### What you should do
All records below must be reproduced exactly, although any pictures they contain are to be omitted.
• • •
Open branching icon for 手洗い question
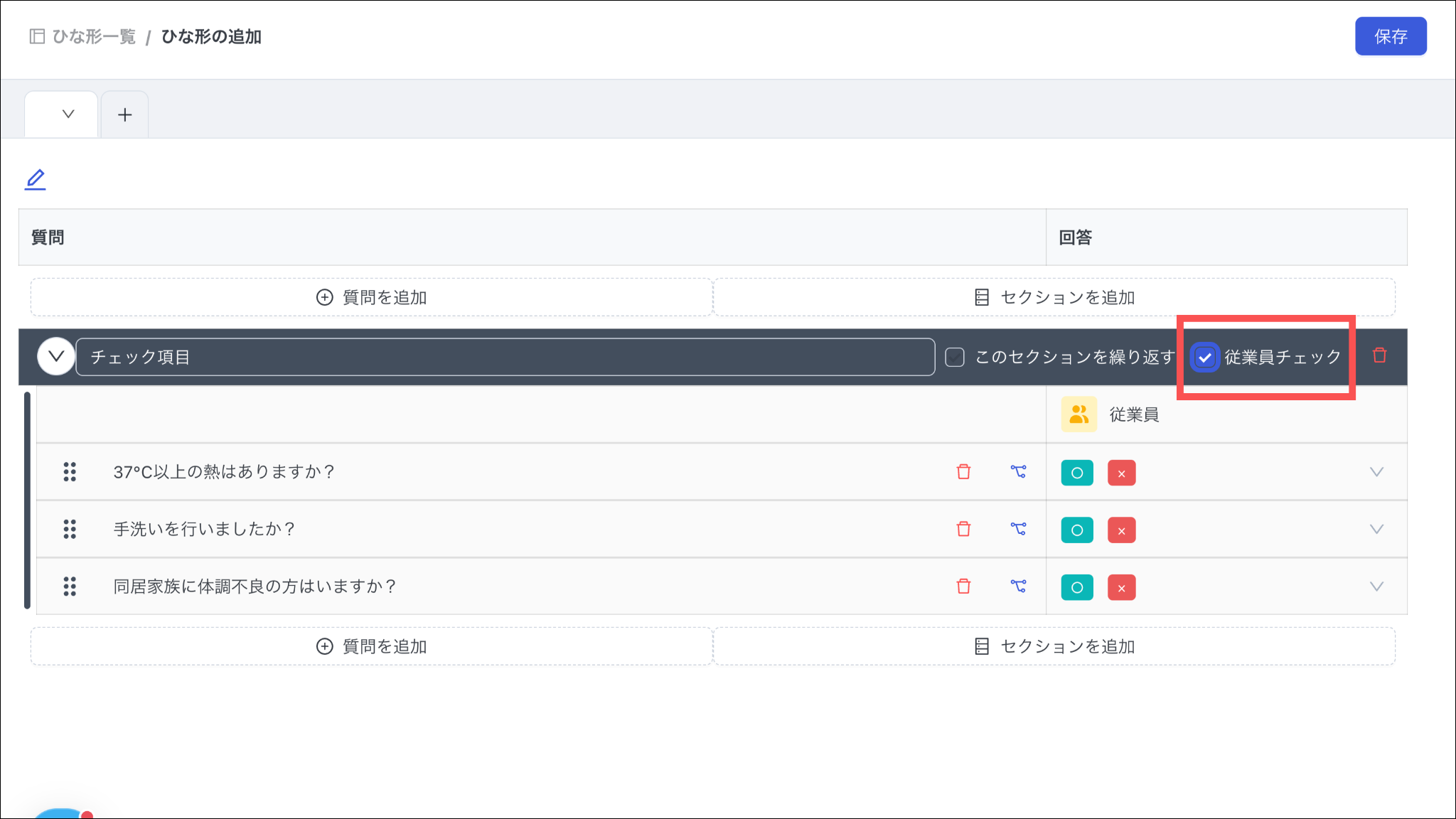 [x=1018, y=529]
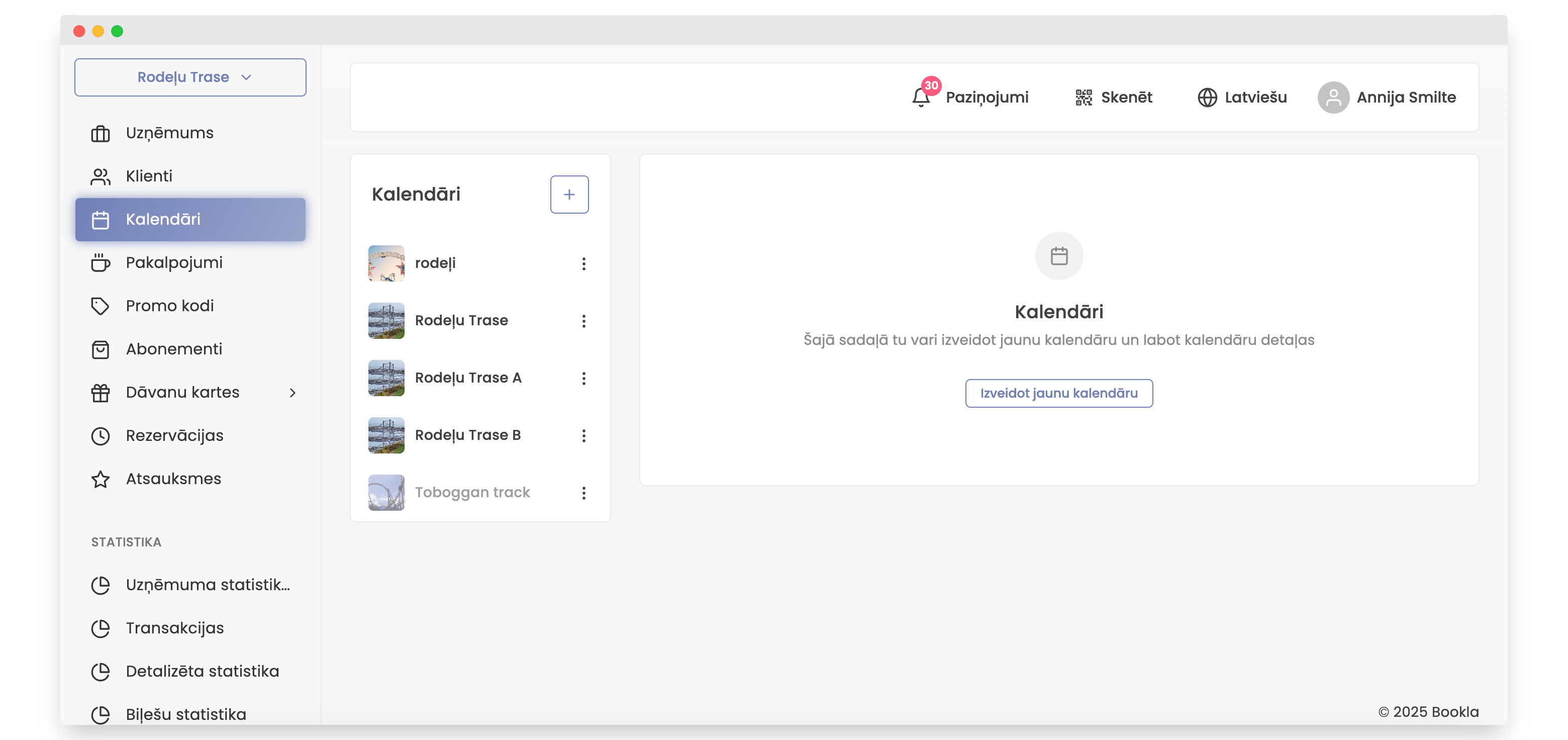Navigate to Promo kodi section
Viewport: 1568px width, 740px height.
(169, 306)
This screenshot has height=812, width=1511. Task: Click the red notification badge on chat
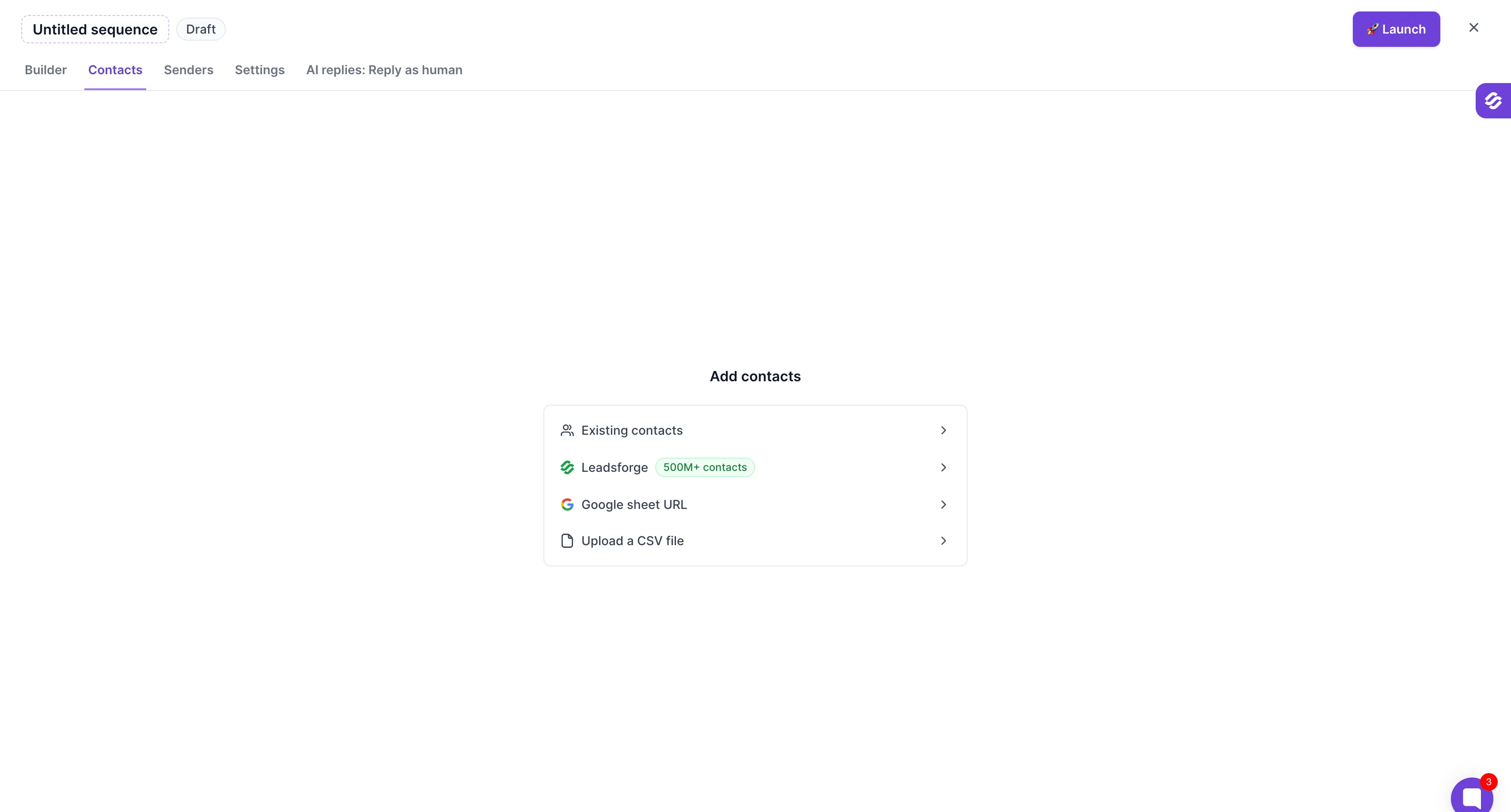[x=1488, y=782]
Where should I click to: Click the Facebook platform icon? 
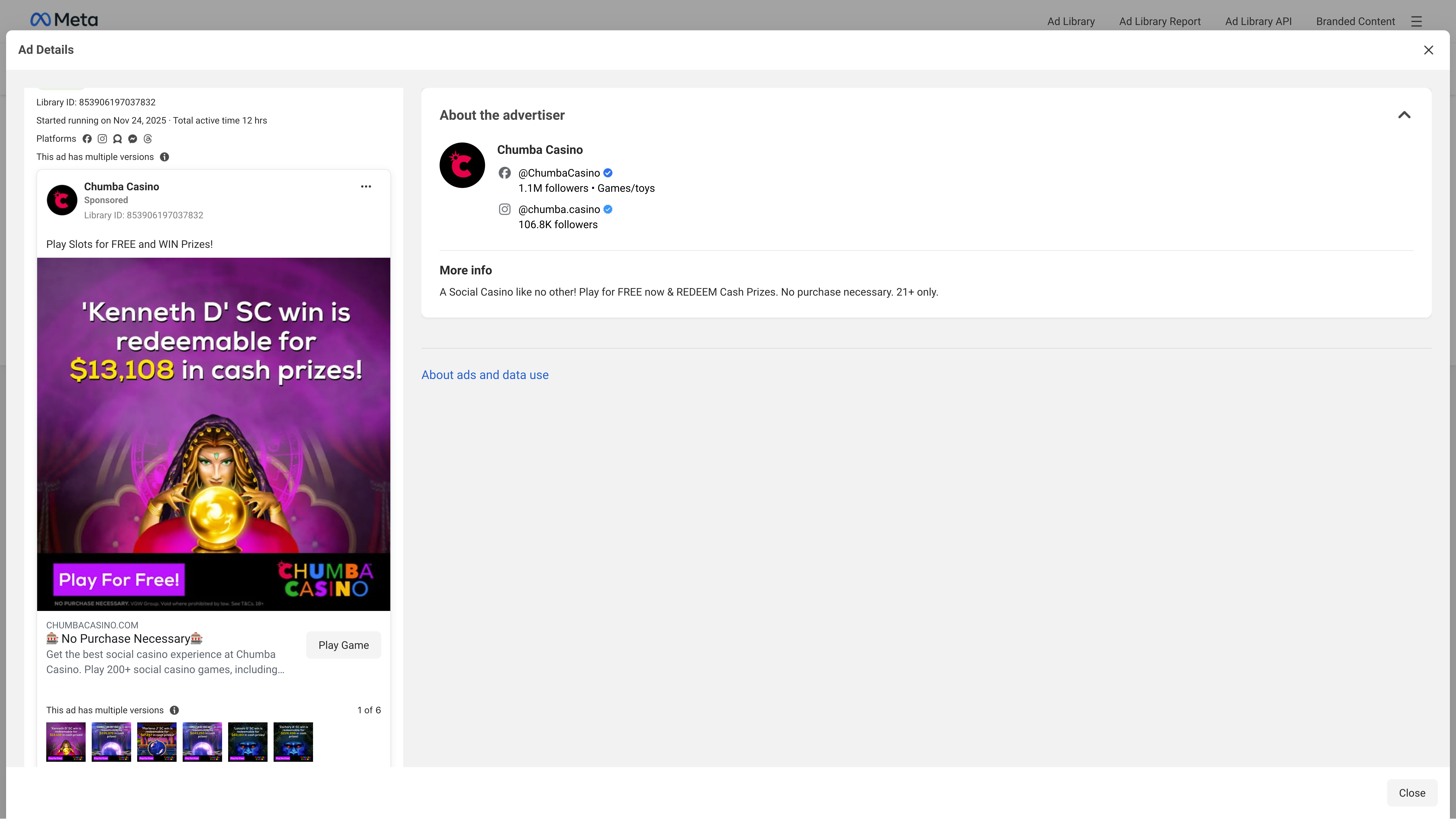(87, 139)
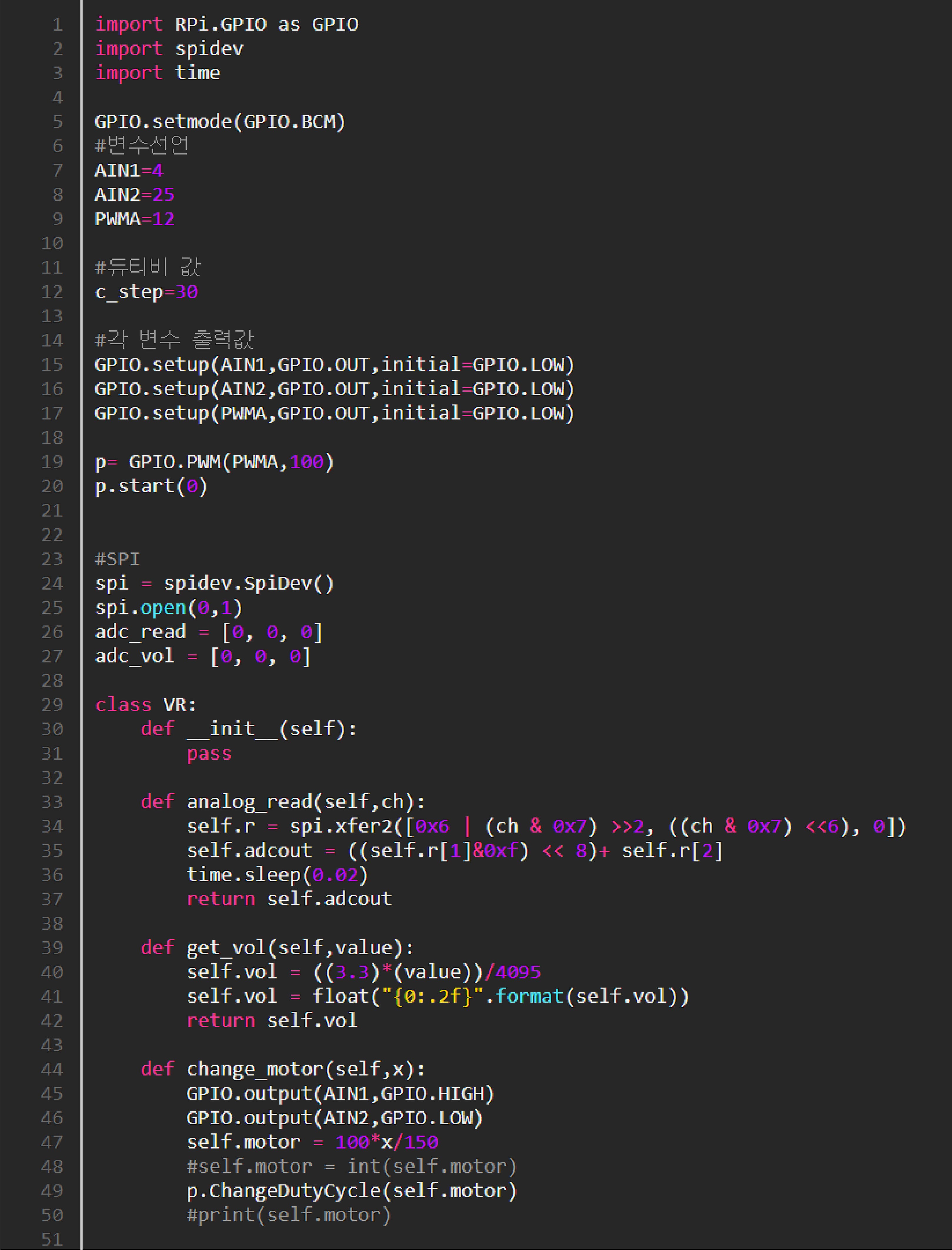This screenshot has width=952, height=1250.
Task: Click 'class VR:' declaration
Action: [x=146, y=704]
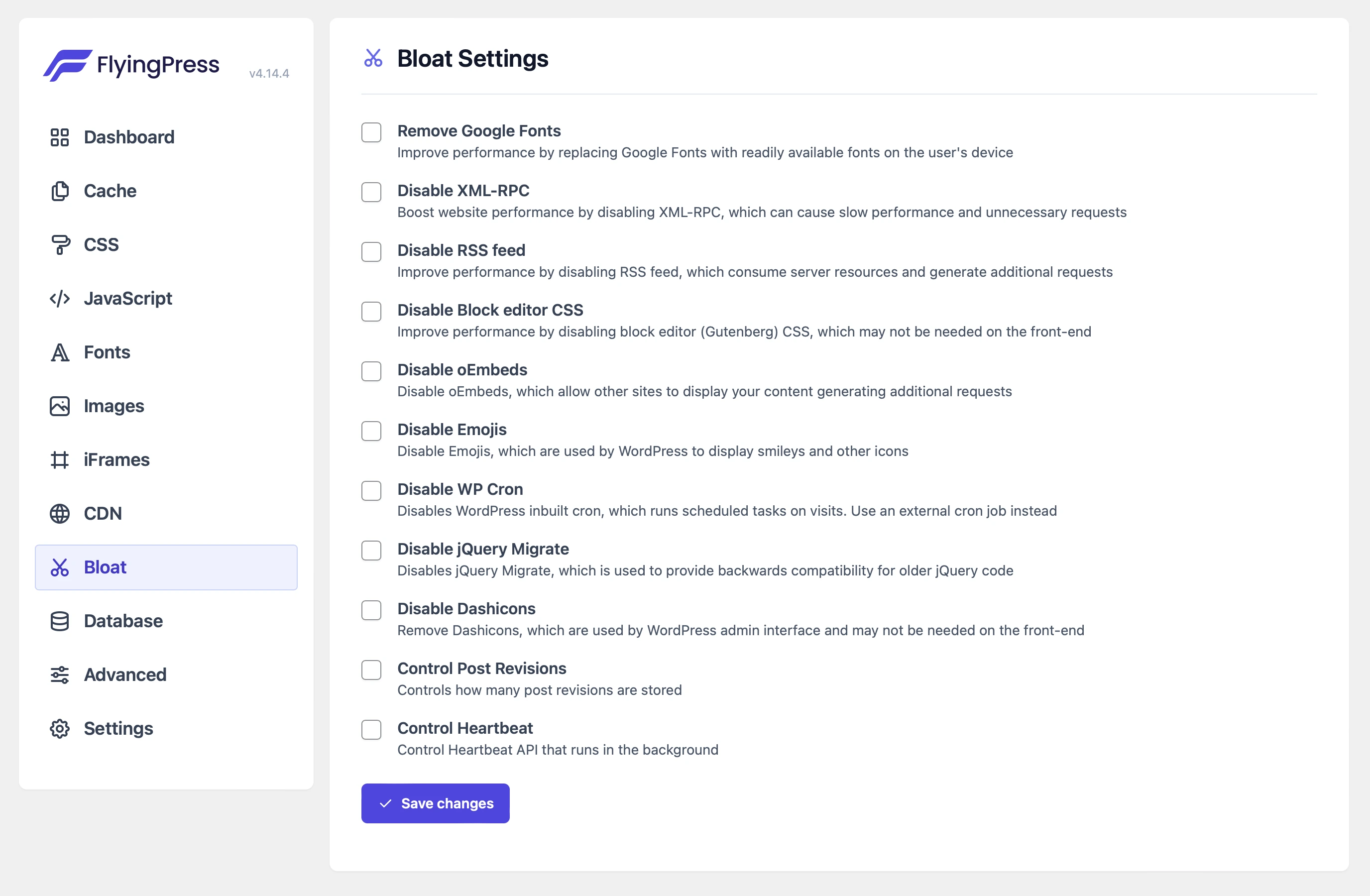Open the Advanced section
1370x896 pixels.
tap(124, 674)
• • •
### Output
Open branching icon for 手洗い question
 [x=1018, y=529]
Navigate to Promo kodi section
Viewport: 1568px width, 740px height.
(169, 306)
This screenshot has height=812, width=1511. Task: Click the red notification badge on chat
[x=1488, y=782]
Where should I click to: Click the Facebook platform icon? 
(87, 139)
This screenshot has width=952, height=1250.
Task: Click 'class VR:' declaration
Action: [x=146, y=704]
Open the Advanced section
1370x896 pixels.
tap(124, 674)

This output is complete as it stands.